Obturator internus can be used to widen the sitting bones, pulling them away from each other and also away from the sacrum and tailbone.
This possibly adds tension to both the sacrotuberous ligament and the sacrospinous ligament and so helps to stabilize the SI joint.
The sacrotuberous ligament connects the sitting bones to the sacrum.
The sacrospinous ligament attaches from the ischial spine (just above the ischial tuberosities, and in between the upper and lower sciatic notches) to the sacrum.
Pulling the sitting bones apart, and nodding the sacrum forwards so that the tailbone is flicked backwards (nutation) can add tension to these ligaments.
Two muscles that attach to the sacrotuberous ligament are the gluteus maximus and the biceps femoris. (The piriformis also has attachments to this ligament.)
The gluteus maximus has fibers that attach from the sacral tuberous ligament to the thigh. Adding tension to this ligament, by spreading the sitting bones, potentially gives these fibers of the gluteus maximus a more solid foundation from which to act.
The hamstrings connect to the sitting bones and so potentially, adding tension to the sacrotuberous ligament can create a line of tension all the way from below the knees to the sacrum, and potentially from there up the back of the spine.
And so spreading the sitting bones using the internal obturators can be a key action in forward bends since it integrates the back line of the body.
The biceps femoris long head in particular has fibers that are continuous with those of the sacrotuberous ligament.
Now what's so important about the obturator internus?
The obturator internus has a large area of attachment within the bottom back half of the pelvis.
If you draw a line from the top rear of the pelvis (just above the upper surface of the sacrum) to the pubic bone, the obturator internus attaches to most of the area below this line.

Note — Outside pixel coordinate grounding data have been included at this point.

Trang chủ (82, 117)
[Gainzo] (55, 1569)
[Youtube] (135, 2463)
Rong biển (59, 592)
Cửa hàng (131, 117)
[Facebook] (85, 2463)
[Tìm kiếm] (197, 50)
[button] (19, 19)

In part, it attaches to connective tissue covering the obturator foramen, the openings at either side of the bottom of the pelvis. This is what gives it its name.
(The obturator externus attaches to the outside of the connective tissue covering this opening.)
The obturator internus wraps around the lower sciatic notch, which is just above the sitting bone. From there, assuming a standing upright position, it passes forwards and upwards to attach near the 12 o'clock position to the inner surface of the greater trochanter, near where it connects to the neck of the thigh.
Acting from thighs that are stabilized against external rotation, the obturator internus can be used to pull the sitting bones apart.
It can also be used to exert a forward pull on the hip bone, relative to the femur.
After passing around the lower sciatic notch the obturator internus unites with the two gemelli muscles which attach to the ischium just above and below the sciatic notch.
These attach to the same point on the greater trochanter as the obturator internus.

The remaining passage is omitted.